Beto, as he signs himself, returns to Palomar constantly, usually with tales involving the formidable matriarch Luba, who ran the village’s bath house, acted as Mayor and sometimes police chief – as well as adding regularly and copiously to the general population. Her children, brought up with no acknowledged fathers in sight, are Maricela, Guadalupe, Doralis, Casimira, Socorro, Joselito and Concepcion.
Luba eventually migrated to the USA and reunited with her half-sisters Petra and the star of this volume, Rosalba “Fritz” Martinez. This collection was compiled from assorted material that first appeared in Love and Rockets volume II and Luba’s Comics and Stories, with some new pages and many others redrawn and rewritten.

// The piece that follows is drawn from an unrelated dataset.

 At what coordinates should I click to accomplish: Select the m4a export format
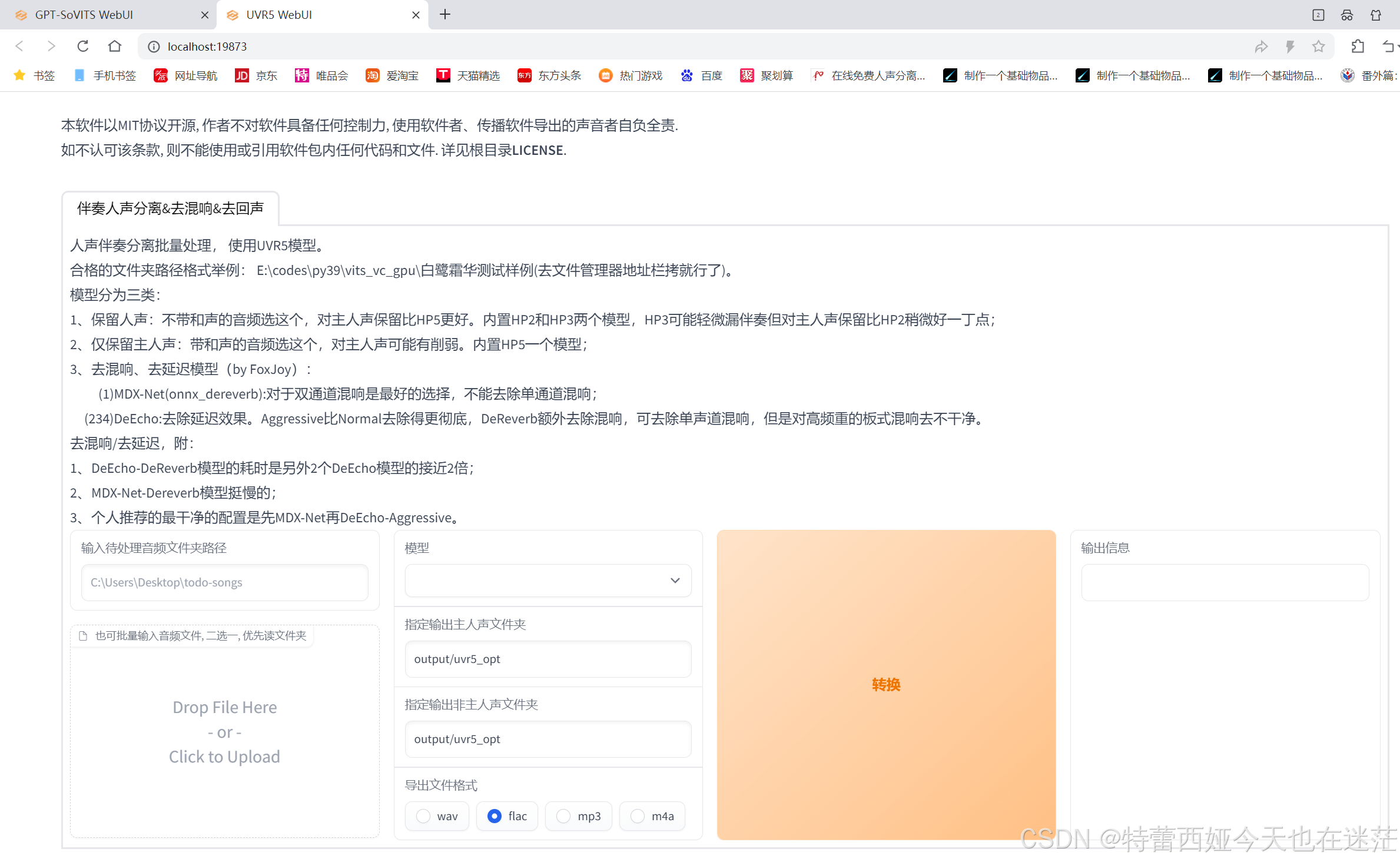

Fritz is a terrifyingly complex creature, a psychiatrist, therapist, B-Movie actress, belly dancer, drunk, gun-fetishist, sexually aggressive and a manipulative serial spouse. Beautiful, enticingly damaged, with a possibly intentional speech impediment she sashays from crisis to triumph and back again, and this moving, shocking, funny chronicle uses the rambling recollections of one of her husbands, motivational speaker Mark Herrera, to follow her life from punkette outsider at High-School through her various career and family ups and downs.
Under the umbrella title of ‘Dumb Solitaire’ what purports to be the memoir of Senor Herrera reveals in scathing depth the troubled life of the woman he cannot stay away from, in an uncompromising and sexually explicit “documentary” which pulls no punches, makes no judgements and yet still manages to come off as a feel-good tale.
High Soft Lisp is the most intriguing depiction of feminine power and behaviour since Flaubert’s Madame Bovary – and probably just as controversial – with the added advantage of Beto’s intoxicating drawing adding shades of meaning that mere text just cannot impart.
Very funny, very moving, remarkable and unmissable: no mature fan of the medium can afford to miss this treat.